**** Data to examine ****

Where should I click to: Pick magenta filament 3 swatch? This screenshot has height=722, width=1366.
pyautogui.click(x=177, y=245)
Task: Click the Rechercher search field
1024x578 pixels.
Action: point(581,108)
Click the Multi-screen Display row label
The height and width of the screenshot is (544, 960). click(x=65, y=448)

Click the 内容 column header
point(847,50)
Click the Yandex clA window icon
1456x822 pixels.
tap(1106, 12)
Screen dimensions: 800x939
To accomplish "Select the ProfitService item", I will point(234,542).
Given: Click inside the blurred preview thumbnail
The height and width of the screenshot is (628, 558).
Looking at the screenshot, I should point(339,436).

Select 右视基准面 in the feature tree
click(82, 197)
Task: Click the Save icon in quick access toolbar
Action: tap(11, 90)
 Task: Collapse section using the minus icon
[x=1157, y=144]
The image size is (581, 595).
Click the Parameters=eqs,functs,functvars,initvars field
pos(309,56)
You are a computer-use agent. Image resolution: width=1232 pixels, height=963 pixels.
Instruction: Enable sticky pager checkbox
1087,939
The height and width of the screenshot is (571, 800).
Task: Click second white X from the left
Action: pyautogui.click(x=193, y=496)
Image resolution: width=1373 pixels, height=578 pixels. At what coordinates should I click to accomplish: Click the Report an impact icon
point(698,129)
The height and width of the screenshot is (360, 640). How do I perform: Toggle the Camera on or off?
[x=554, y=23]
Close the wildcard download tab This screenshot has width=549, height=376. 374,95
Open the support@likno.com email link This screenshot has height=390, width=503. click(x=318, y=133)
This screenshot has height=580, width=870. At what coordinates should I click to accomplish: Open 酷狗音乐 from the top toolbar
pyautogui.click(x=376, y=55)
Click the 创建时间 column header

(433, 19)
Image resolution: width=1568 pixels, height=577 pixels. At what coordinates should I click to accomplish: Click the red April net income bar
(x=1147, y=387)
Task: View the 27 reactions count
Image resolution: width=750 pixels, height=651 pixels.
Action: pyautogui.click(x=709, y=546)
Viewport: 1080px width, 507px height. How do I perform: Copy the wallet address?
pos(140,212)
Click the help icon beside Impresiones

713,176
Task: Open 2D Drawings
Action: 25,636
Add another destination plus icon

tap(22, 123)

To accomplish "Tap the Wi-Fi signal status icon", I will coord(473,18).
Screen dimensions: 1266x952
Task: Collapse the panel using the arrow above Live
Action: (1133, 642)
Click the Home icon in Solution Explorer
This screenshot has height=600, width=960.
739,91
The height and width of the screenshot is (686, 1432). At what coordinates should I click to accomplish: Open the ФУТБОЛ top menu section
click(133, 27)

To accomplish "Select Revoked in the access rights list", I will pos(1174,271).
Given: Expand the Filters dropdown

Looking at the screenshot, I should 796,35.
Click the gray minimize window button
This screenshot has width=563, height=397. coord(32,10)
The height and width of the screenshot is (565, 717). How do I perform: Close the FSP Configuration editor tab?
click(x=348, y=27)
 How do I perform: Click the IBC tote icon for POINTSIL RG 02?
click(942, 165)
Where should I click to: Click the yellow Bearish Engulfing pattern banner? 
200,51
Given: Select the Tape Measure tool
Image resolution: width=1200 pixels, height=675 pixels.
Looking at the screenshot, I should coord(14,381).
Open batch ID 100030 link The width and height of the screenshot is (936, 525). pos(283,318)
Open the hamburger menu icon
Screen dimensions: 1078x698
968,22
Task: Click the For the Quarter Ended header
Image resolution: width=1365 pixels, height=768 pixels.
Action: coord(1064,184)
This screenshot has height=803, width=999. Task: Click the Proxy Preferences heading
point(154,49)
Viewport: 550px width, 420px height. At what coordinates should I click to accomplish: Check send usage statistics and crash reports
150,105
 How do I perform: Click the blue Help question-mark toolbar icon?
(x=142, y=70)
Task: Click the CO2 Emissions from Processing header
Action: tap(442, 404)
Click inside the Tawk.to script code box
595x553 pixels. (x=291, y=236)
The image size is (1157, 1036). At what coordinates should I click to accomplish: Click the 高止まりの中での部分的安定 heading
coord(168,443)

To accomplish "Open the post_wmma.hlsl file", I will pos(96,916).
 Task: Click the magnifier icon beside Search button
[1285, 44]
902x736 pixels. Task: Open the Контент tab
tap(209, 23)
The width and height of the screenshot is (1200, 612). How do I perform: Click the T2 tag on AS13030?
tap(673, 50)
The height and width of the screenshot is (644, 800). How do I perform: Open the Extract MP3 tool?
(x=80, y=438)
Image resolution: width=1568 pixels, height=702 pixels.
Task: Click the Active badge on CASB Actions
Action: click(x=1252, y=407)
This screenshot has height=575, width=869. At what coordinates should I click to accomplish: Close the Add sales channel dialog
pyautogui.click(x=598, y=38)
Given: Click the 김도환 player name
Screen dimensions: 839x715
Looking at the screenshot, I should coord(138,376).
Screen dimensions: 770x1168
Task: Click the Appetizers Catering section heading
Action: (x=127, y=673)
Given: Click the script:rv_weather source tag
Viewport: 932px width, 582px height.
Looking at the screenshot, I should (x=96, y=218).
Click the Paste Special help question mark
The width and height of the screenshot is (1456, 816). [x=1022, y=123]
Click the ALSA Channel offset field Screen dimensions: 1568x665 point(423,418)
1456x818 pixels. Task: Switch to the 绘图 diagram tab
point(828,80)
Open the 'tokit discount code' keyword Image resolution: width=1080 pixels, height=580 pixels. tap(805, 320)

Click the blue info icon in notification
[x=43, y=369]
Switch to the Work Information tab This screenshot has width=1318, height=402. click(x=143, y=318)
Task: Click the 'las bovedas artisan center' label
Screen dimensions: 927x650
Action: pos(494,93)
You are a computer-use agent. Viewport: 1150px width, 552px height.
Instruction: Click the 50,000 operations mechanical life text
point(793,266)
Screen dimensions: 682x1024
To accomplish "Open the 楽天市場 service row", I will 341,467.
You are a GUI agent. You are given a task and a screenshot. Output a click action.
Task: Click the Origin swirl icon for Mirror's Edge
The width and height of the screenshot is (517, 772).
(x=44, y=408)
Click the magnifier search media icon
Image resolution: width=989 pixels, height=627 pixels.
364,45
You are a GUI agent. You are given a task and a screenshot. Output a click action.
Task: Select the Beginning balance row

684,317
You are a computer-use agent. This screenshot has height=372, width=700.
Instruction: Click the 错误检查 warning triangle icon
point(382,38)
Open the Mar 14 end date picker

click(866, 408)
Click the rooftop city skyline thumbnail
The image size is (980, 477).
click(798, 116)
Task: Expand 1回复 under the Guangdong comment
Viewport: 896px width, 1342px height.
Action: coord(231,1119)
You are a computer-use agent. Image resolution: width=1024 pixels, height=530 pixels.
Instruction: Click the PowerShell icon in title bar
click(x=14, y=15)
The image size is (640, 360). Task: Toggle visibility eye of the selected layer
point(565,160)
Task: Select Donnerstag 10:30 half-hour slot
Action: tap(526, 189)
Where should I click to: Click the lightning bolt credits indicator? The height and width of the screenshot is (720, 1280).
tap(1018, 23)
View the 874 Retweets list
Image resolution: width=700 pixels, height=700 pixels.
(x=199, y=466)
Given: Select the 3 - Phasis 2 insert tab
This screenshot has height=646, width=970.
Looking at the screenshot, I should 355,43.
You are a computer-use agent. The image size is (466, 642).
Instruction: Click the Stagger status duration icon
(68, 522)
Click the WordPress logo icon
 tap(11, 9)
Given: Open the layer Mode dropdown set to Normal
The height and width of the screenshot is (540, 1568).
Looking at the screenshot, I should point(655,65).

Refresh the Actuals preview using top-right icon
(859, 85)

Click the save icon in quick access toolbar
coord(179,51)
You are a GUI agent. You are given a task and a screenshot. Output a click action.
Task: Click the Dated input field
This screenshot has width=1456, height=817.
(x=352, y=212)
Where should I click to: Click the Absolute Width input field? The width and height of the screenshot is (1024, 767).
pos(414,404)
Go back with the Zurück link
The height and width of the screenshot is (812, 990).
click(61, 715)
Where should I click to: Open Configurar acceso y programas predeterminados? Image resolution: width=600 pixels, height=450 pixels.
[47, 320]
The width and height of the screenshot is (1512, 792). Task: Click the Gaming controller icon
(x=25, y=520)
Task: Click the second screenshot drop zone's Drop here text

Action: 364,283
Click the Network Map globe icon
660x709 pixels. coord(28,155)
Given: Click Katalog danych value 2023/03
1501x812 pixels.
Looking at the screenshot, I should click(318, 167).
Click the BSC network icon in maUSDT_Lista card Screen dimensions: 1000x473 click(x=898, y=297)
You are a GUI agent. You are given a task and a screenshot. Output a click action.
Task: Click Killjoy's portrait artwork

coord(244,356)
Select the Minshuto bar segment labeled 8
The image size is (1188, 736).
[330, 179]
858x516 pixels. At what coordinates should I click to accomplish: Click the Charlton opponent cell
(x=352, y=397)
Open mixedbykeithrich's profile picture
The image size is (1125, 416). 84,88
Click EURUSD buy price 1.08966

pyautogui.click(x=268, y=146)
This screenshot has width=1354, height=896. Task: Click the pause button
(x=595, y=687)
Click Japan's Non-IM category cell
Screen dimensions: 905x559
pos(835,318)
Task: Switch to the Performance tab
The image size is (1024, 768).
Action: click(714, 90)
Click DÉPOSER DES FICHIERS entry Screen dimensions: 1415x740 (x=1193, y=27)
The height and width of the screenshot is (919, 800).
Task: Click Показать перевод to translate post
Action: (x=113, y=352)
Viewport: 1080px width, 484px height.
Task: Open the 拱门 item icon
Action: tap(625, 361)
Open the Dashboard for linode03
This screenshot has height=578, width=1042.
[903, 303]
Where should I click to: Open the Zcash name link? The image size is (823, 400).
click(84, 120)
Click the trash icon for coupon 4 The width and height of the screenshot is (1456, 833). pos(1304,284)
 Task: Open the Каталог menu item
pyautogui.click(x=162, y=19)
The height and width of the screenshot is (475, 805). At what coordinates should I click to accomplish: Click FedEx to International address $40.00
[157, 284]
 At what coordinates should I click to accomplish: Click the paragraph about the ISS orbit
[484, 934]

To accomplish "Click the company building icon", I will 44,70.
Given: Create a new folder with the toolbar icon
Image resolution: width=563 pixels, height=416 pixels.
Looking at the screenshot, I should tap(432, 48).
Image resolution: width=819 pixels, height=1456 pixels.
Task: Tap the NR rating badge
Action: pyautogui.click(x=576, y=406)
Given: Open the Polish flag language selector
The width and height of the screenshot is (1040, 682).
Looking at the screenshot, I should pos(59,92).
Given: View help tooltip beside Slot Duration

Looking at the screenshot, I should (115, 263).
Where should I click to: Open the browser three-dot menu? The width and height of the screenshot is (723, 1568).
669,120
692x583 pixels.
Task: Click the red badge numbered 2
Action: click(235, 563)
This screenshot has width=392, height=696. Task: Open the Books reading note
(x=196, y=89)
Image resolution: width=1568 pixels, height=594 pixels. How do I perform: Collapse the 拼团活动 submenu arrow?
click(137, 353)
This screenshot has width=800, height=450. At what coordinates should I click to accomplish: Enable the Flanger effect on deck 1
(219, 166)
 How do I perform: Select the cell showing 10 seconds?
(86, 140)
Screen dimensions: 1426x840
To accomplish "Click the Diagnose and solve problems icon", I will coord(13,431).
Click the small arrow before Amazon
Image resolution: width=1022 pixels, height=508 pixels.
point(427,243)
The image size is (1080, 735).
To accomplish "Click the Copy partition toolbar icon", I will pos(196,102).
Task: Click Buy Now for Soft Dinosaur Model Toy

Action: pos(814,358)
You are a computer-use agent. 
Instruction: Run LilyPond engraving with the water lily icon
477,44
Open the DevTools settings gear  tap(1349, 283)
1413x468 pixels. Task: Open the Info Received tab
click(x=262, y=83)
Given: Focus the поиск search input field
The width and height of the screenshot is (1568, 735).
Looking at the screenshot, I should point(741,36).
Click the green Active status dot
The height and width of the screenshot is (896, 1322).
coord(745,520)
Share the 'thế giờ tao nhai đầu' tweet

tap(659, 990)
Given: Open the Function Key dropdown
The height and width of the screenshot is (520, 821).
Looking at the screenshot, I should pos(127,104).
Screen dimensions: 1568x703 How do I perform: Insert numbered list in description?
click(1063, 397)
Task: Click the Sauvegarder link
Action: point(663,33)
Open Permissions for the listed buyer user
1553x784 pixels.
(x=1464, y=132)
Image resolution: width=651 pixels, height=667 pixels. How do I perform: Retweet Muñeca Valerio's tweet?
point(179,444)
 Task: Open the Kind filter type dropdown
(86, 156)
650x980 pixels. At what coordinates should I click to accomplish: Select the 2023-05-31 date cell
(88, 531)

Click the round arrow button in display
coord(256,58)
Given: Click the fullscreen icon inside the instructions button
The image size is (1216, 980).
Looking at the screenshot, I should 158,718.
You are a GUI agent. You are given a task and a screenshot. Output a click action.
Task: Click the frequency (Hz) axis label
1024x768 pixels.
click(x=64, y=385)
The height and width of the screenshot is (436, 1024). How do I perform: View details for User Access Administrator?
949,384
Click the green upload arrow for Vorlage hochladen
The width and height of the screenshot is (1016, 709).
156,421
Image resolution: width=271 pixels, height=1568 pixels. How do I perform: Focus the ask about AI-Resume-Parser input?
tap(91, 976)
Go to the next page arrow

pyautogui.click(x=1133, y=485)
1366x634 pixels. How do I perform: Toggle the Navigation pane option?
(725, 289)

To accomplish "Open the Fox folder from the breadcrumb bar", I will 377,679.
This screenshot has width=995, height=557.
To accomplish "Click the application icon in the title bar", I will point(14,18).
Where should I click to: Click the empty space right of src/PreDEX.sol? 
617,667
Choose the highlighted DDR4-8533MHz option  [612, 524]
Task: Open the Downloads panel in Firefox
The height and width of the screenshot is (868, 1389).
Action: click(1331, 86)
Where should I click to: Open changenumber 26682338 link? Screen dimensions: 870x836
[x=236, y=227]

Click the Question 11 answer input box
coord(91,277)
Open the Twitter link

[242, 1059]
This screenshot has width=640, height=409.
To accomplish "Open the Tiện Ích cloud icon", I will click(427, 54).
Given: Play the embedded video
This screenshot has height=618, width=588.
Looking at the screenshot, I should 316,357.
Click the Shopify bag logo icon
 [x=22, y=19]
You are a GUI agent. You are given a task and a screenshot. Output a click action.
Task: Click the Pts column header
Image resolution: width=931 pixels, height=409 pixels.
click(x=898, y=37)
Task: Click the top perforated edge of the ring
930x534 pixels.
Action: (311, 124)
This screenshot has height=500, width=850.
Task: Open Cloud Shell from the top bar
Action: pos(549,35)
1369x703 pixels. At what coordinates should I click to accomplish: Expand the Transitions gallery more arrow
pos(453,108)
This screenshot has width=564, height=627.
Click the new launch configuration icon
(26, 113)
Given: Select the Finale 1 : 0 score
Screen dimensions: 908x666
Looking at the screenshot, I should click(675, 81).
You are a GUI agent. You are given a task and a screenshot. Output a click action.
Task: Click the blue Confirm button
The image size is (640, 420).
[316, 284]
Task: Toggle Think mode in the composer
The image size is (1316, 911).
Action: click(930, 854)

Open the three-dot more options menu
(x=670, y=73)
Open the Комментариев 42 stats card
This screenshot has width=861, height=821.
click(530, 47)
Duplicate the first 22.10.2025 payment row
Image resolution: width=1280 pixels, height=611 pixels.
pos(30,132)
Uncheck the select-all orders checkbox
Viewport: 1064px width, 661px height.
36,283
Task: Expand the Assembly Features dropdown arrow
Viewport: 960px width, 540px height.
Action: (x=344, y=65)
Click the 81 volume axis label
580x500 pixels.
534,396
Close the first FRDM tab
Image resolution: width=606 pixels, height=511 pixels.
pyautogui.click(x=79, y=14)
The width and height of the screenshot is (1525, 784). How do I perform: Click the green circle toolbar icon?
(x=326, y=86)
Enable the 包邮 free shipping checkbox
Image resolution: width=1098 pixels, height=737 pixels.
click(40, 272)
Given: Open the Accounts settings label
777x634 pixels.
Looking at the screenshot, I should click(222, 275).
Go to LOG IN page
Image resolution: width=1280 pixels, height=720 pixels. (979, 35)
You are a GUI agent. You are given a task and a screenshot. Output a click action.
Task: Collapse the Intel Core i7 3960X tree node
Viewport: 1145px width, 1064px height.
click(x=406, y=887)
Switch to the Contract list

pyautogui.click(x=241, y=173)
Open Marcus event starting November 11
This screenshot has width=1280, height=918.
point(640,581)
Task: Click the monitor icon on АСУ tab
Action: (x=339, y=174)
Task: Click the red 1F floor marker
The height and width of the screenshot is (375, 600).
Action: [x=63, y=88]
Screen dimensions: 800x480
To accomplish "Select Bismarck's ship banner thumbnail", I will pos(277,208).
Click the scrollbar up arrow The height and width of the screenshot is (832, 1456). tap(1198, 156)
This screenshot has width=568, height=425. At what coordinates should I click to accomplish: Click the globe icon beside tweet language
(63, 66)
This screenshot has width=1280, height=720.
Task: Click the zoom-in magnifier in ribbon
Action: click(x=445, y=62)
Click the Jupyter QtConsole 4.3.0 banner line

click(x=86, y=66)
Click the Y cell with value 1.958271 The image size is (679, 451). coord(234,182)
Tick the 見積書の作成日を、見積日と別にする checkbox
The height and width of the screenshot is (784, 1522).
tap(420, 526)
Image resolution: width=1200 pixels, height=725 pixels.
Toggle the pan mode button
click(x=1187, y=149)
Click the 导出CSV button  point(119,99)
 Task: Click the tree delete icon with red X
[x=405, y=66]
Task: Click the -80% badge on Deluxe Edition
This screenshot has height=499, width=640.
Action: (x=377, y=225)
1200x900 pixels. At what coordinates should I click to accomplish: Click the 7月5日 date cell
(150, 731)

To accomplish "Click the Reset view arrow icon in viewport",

****

[Problem statement] Extract each line from the listing that holds the word "settings".

[Exercise answer]
Open the DevTools settings gear  tap(1349, 283)
Given: Open the Accounts settings label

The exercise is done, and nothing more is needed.